A.sk Ross About Unfriending, Mixed Signals & Post-Grad Stagnation Marissa A. Ross

A.sk Ross is where I, Marissa A. Ross, answer questions you ask me. Keep in mind I am simply a girl who’s been through a lot & has acquired some wisdom along the way. I own no certificates proclaiming my word is law, so please don’t take it as so. If anything, take my advice with a grain of salt and a pinch of optimism. Have a question? Email me at A.skRossNow@gmail.com.

Marissa,

I moved to a brand new city several years ago for work. A city where I knew absolutely nobody and felt very alone for a long time. It took me literally years before I felt like I had a friend here. Then came C. C wasn’t a very good friend. In fact she let me down and made me crappy about myself more than anything else. She never came through when she said she would and constantly criticized my life choices. She is completely narcissistic and selfish, and obsessed with finding a boyfriend.

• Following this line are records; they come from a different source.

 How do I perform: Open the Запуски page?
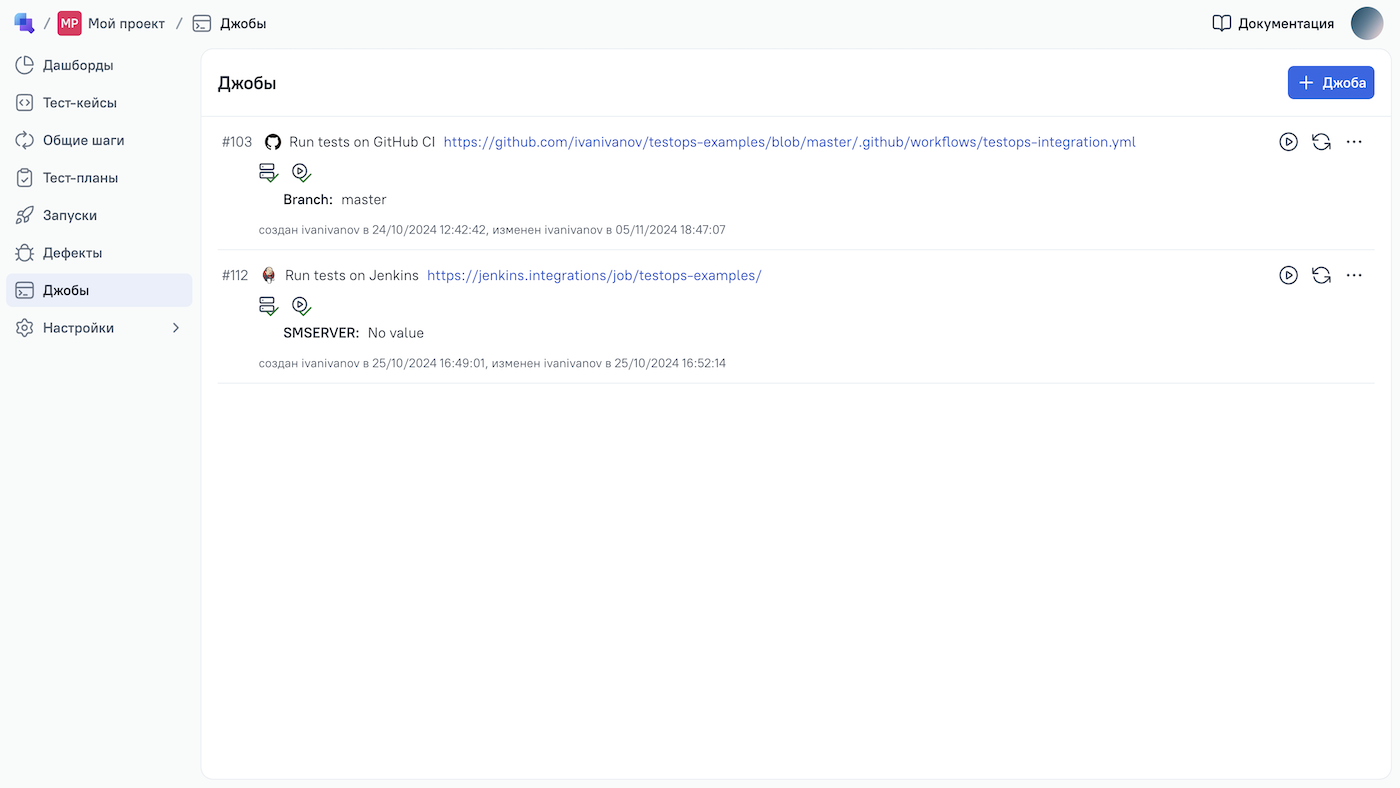[69, 215]
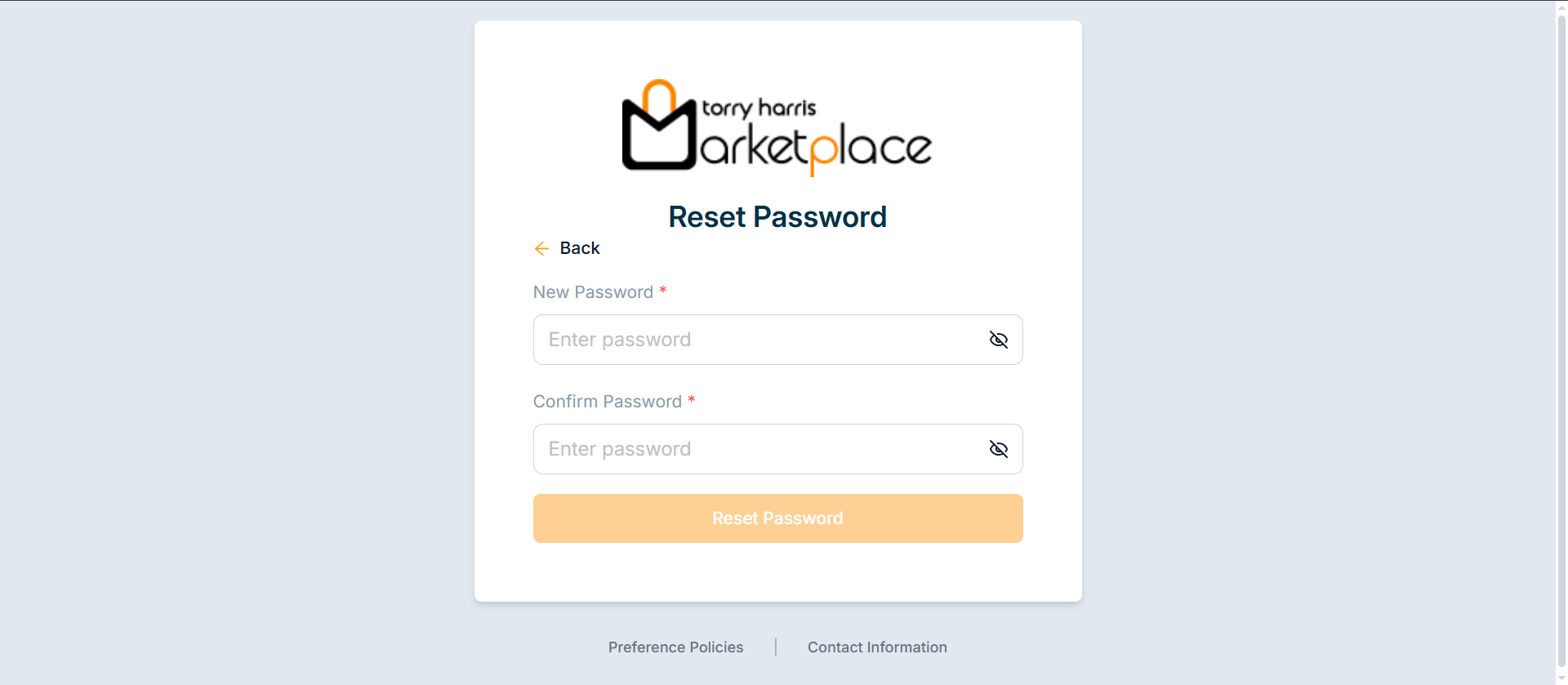This screenshot has height=685, width=1568.
Task: Show the New Password field's text
Action: (x=998, y=340)
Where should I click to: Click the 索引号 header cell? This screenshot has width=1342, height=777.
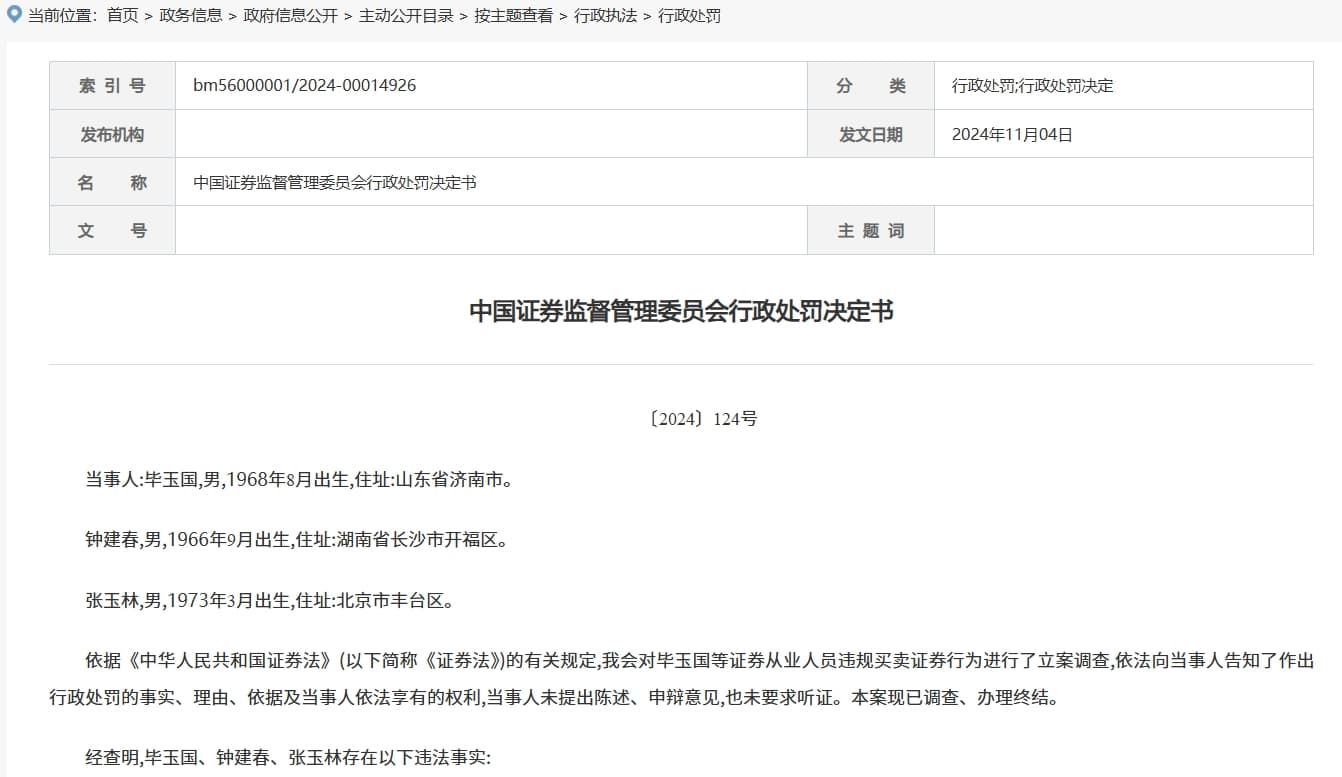click(x=112, y=86)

Over the last few years, every time she has had a boyfriend, she would totally drop me as a friend and ignore me, then inevitably they would break up a few months later and she would come back into my life and tell me how pathetic it was that I don’t have a boyfriend. Like I said, not a very good friend, but for a single woman in her 30′s, good friends are hard to make in a brand new city (at least for me, anyway). So, she was pretty much all I had here. Things had cooled between us several months ago after we had a disagreement about life choices and we hadn’t spoken much since. A couple of weeks ago, she randomly unfriended me on Facebook. She is the kind of person that has 500+ friends on Facebook, so it’s not like her Facebook friends are part of some exclusive special circle of friends that she holds dear. Anyway, being the not-so-great friend that she had continued to be over our friendship, should I even bother trying to get in touch with her and figure out why she has done this? We have many mutual friends (more like acquaintances), but I feel like now I can’t go to a party or social gathering for fear of running into her before this gets out in the open.

Stephanie

When most people move to a new place, they seem to make what I call “convenience friends”. These friends are usually neighbors, co-workers, or people you see on a regular basis but don’t necessarily have that much in common with. That’s what this girl sounds like. I don’t know how you met C, but who gives a hoot that she unfriended you? She seems like a pretty awful person to have in your life. It sounds like she was probably doing it to make some sort of stand, but that’s the lamest stand you can take. A Facebook un-friend? Whatever. You’re better off without having to see her in your feed anyway.

Do I think you should get in contact with her about this? No. It sounds like you guys don’t get along in general, so I think you should just let it be and take this as a sign to move on with your life without her dragging you down. Plus, this is all just flat out juvenile and you don’t need to be partaking in this kind of immature nonsense.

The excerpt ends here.